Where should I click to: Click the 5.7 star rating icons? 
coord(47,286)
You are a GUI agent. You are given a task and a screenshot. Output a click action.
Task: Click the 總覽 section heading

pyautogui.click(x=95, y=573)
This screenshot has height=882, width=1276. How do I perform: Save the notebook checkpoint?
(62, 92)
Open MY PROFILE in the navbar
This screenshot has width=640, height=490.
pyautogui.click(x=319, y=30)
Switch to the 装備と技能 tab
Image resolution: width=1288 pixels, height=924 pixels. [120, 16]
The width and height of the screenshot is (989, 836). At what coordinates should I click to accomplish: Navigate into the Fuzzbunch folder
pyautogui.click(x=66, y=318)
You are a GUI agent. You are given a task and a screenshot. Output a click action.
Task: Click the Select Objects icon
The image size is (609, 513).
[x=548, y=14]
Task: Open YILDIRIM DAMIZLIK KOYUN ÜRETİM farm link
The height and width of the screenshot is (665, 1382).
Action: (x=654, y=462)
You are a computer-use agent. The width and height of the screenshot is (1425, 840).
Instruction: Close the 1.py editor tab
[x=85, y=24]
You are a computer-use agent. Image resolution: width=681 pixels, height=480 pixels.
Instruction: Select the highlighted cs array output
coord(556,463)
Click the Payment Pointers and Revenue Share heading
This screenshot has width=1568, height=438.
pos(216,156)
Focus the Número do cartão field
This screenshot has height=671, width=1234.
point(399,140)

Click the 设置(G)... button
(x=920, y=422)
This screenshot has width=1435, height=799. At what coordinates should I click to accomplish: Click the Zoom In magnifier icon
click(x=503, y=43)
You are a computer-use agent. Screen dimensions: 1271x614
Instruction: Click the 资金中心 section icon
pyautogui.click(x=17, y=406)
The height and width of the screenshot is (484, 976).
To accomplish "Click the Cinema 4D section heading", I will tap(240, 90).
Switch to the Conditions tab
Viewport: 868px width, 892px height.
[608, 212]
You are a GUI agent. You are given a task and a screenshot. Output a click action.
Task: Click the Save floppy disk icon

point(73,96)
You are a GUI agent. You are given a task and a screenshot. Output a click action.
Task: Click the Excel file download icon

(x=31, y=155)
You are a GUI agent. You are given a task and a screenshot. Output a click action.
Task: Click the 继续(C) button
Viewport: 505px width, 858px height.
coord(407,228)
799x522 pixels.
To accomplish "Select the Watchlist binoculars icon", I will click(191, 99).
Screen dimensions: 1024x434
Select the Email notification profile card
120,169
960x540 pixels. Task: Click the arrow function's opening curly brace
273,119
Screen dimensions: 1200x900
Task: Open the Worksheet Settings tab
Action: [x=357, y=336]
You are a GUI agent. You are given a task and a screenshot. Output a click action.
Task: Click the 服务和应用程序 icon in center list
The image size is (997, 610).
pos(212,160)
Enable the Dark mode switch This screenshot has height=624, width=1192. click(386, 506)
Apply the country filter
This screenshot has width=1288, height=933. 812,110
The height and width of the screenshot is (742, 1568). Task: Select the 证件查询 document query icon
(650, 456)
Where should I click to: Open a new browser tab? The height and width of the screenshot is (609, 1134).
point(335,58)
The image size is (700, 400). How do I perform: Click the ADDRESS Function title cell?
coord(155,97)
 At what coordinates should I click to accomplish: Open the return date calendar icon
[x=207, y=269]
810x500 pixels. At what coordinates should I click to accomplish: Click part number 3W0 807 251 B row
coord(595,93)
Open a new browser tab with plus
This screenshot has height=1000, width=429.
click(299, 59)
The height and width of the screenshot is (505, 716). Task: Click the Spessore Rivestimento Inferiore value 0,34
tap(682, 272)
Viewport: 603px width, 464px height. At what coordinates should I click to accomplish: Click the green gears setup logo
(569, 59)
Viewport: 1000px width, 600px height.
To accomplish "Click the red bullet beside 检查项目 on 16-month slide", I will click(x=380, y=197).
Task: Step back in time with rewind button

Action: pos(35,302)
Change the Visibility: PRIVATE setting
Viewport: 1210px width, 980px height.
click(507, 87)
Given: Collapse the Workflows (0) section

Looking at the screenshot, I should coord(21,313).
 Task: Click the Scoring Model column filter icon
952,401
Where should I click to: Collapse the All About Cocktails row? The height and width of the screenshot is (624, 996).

Exercise description: Please write the listing out again, matching each line exactly.

Response box:
Where should I click to: Click the 5.7 star rating icons? 
coord(47,286)
You are a GUI agent. You are given a task and a screenshot. Output a click action.
Task: Click the 總覽 section heading

pyautogui.click(x=95, y=573)
This screenshot has height=882, width=1276. How do I perform: Save the notebook checkpoint?
(62, 92)
Open MY PROFILE in the navbar
This screenshot has width=640, height=490.
pyautogui.click(x=319, y=30)
Switch to the 装備と技能 tab
Image resolution: width=1288 pixels, height=924 pixels. [120, 16]
The width and height of the screenshot is (989, 836). At what coordinates should I click to accomplish: Navigate into the Fuzzbunch folder
pyautogui.click(x=66, y=318)
You are a GUI agent. You are given a task and a screenshot. Output a click action.
Task: Click the Select Objects icon
The image size is (609, 513).
[x=548, y=14]
Task: Open YILDIRIM DAMIZLIK KOYUN ÜRETİM farm link
The height and width of the screenshot is (665, 1382).
Action: (x=654, y=462)
You are a computer-use agent. The width and height of the screenshot is (1425, 840).
Instruction: Close the 1.py editor tab
[x=85, y=24]
You are a computer-use agent. Image resolution: width=681 pixels, height=480 pixels.
Instruction: Select the highlighted cs array output
coord(556,463)
Click the Payment Pointers and Revenue Share heading
This screenshot has width=1568, height=438.
pos(216,156)
Focus the Número do cartão field
This screenshot has height=671, width=1234.
point(399,140)

Click the 设置(G)... button
(x=920, y=422)
This screenshot has width=1435, height=799. At what coordinates should I click to accomplish: Click the Zoom In magnifier icon
click(x=503, y=43)
You are a computer-use agent. Screen dimensions: 1271x614
Instruction: Click the 资金中心 section icon
pyautogui.click(x=17, y=406)
The height and width of the screenshot is (484, 976).
To accomplish "Click the Cinema 4D section heading", I will tap(240, 90).
Switch to the Conditions tab
Viewport: 868px width, 892px height.
[608, 212]
You are a GUI agent. You are given a task and a screenshot. Output a click action.
Task: Click the Save floppy disk icon

point(73,96)
You are a GUI agent. You are given a task and a screenshot. Output a click action.
Task: Click the Excel file download icon

(x=31, y=155)
You are a GUI agent. You are given a task and a screenshot. Output a click action.
Task: Click the 继续(C) button
Viewport: 505px width, 858px height.
coord(407,228)
799x522 pixels.
To accomplish "Select the Watchlist binoculars icon", I will click(191, 99).
Screen dimensions: 1024x434
Select the Email notification profile card
120,169
960x540 pixels. Task: Click the arrow function's opening curly brace
273,119
Screen dimensions: 1200x900
Task: Open the Worksheet Settings tab
Action: [x=357, y=336]
You are a GUI agent. You are given a task and a screenshot. Output a click action.
Task: Click the 服务和应用程序 icon in center list
The image size is (997, 610).
pos(212,160)
Enable the Dark mode switch This screenshot has height=624, width=1192. click(386, 506)
Apply the country filter
This screenshot has width=1288, height=933. 812,110
The height and width of the screenshot is (742, 1568). Task: Select the 证件查询 document query icon
(650, 456)
Where should I click to: Open a new browser tab? The height and width of the screenshot is (609, 1134).
point(335,58)
The image size is (700, 400). How do I perform: Click the ADDRESS Function title cell?
coord(155,97)
 At what coordinates should I click to accomplish: Open the return date calendar icon
[x=207, y=269]
810x500 pixels. At what coordinates should I click to accomplish: Click part number 3W0 807 251 B row
coord(595,93)
Open a new browser tab with plus
This screenshot has height=1000, width=429.
click(299, 59)
The height and width of the screenshot is (505, 716). Task: Click the Spessore Rivestimento Inferiore value 0,34
tap(682, 272)
Viewport: 603px width, 464px height. At what coordinates should I click to accomplish: Click the green gears setup logo
(569, 59)
Viewport: 1000px width, 600px height.
To accomplish "Click the red bullet beside 检查项目 on 16-month slide", I will click(x=380, y=197).
Task: Step back in time with rewind button

Action: pos(35,302)
Change the Visibility: PRIVATE setting
Viewport: 1210px width, 980px height.
click(507, 87)
Given: Collapse the Workflows (0) section

Looking at the screenshot, I should coord(21,313).
 Task: Click the Scoring Model column filter icon
952,401
Where should I click to: Collapse the All About Cocktails row? The height and width of the screenshot is (624, 996).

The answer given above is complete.